An example of a Decl that is a DeclContext but not a ValueDecl is
ExtensionDecl.
The const_cast<> hack is horrid but its needed to deal with both const
and non-const operands in the patch that eventually uses this.
Note that this adds an explicit 'const auto' to the prior usage of
cast<DeclContext> in Mangling.cpp.
NFC
Progress on <rdar://problem/20981254>.
Swift SVN r28929
Use the Module from the associated decl instead of using getStdlibModule, which sometimes produces null for -parse-stdlib tests, and is probably wrong.
Swift SVN r28380
Mangle the generic signature and interface type of the conforming type signature. Fix the demangler to reset the generic context between mangling a witness's conformance and requirement; they have independent generic contexts, and the bookkeeping for generic signatures notes the discrepancy.
Swift SVN r28377
Single generic parameters are common, as are a lack of requirements, so tweak things so that generic parameter counts are mangled as (count - 1), with a special mangling for zero, and give a single generic parameter at depth zero the empty-string mangling.
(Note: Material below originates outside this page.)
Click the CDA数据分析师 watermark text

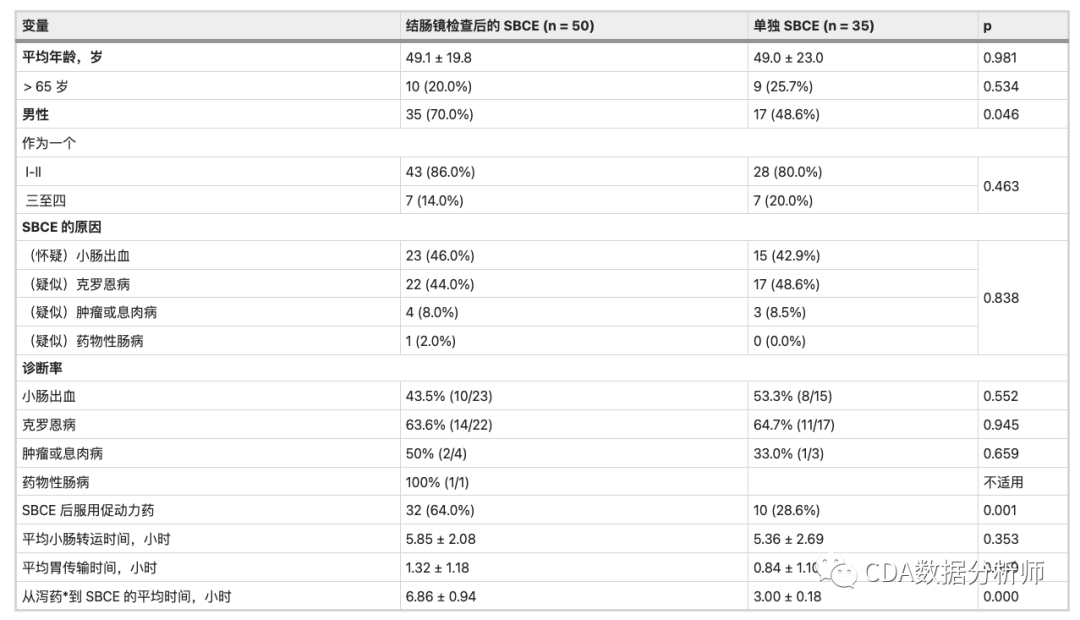954,573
Most requirements are protocol constraints, so use a better mangling for them that doesn't require the 'P..._' wrapping of the general type mangling. On the other hand, dependent member types ought to mangle in the protocol of the associated type, which adds some length, but isn't too bad since the protocol will almost definitely have a substitution introduced by a preceding protocol constraint.
Swift SVN r28296
Modules occupy a weird space in the AST now: they can be treated like
types (Swift.Int), which is captured by ModuleType. They can be
treated like values for disambiguation (Swift.print), which is
captured by ModuleExpr. And we jump through hoops in various places to
store "either a module or a decl".
Start cleaning this up by transforming Module into ModuleDecl, a
TypeDecl that's implicitly created to describe a module. Subsequent
changes will start folding away the special cases (ModuleExpr ->
DeclRefExpr, name lookup results stop having a separate Module case,
etc.).
Note that the Module -> ModuleDecl typedef is there to limit the
changes needed. Much of this patch is actually dealing with the fact
that Module used to have Ctx and Name public members that now need to
be accessed via getASTContext() and getName(), respectively.
Swift SVN r28284
Not quite there yet, because of various problems in ArchetypeBuilder: it doesn't consistently pick representatives in same-type groups, doesn't always mark redundant equivalences it introduces, and improperly injects archetypes into concrete types.
Swift SVN r28254
Currently GenericSignature::getCanonicalSignature isn't able to canonicalize the set of requirements due to fragile dependencies on generic signatures matching AllArchetypes order of their originating GenericParamLists. However, we shouldn't let that stop us from getting the mangling right, so implement a "getCanonicalManglingSignature" that builds the true canonical signature by feeding it into an ArchetypeBuilder and shedding unnecessary constraints. For now, just handle conformance and base class constraints; still to do are same-type constraints.